As some of you may know Kraków (or officially Royal Capital City of Kraków) is one of the oldest, largest and most beautiful cities in Poland, often described as the cultural capital of the country.
Kraków is a major centre of education with approximately 170,000 students. Among the university’s most prominent students were Pope John Paul II and Nicolas Copernicus, the creator of the heliocentric theory, known as the one who „stopped the sun and moved the earth”.
Every year in May during the traditional student’s festival called Juwenalia young people are officially given the keys to the city as a sign of their authority. To celebrate it students organize concerts, open-air parties, barbecues as well as marches during which they wear funny costumes.
Talking about festivals – there are over fifty culture festivals in Krakow every single year. The most popular of them: the Krakow International Film Festival, International Street Theatre Festival, Coke Live Festival, Unsound Festival (electronic and experimental music), Summer Jazz Festival – attract crowds of tourists.
Festival that you have never seen is the Garlands festival (Wianki) when the shortest night of the year (the Midsummer Night) is celebrated. On that magic night marriageable girls wove garlands to lay them later on the river. If the garland was evenly hanging on the water it meant good luck in love and life. But when the garland was floating over and over or just sank, it was the sign of the complications in love, misfortune and bad luck.
Nowadays this ancient custom has turned into a popular fiesta and a great show with musical acts and fireworks display upon the riverbank opposite the Royal Wawel Castle.
It is not a simple task to describe the unique character of Kraków to those who still have not had the opportunity to be here. For sure here are city must-sees like the Old Town, whose heart is the large Market Square (Rynek). Secondly, Kazimierz district, which is cradle of Jewish culture. Across the river from Kazimierz, the Podgórze district is just starting to get trendy and is well worth exploring. And finally Wawel, the seat of both the Royal Castle and the cathedral – the spiritual home of the nation.
If you visit Wawel you can’t miss the flame-blowing dragon in front of it, or the cave it’s guarding. But how the dragon became a symbol of the city? I‘m explaining.
Once upon a time, during the reign of Prince Krak – legendary founder of the city of Krakow – young girls was constantly disappearing, and no one know why. One day it turned out that at the foot of Wawel Hill in a huge cave, there lived a terrible dragon. The beast was not only kidnapping cattle, pigs and all manner of animals but its delicacy were young girls. Prince Krak declared: „The one who kills the dragon, get half of the kingdom and my daughter as a wife.” Many brave knights have tried to kill the dragon but none of them was able to beat him.
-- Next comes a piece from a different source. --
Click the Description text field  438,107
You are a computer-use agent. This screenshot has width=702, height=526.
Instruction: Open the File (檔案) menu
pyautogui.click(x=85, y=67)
Finally, a young shoemaker came up with a great idea! He stuffed skin of a sheep with sulfur and threw into the dragon’s cave. The hungry monster ate a lamb right away and soon after, he felt a burning sensation in a stomach. He ran to the bank of the Vistula and started to drink water from the river. He couldn’t quench the thirst so drank more and more until he exploded!
The city was liberated from the dragon, a shoemaker received promised award from the king and married his daughter.
So, if you are scared of dragons, you will get used to them during your Erasmus time in here.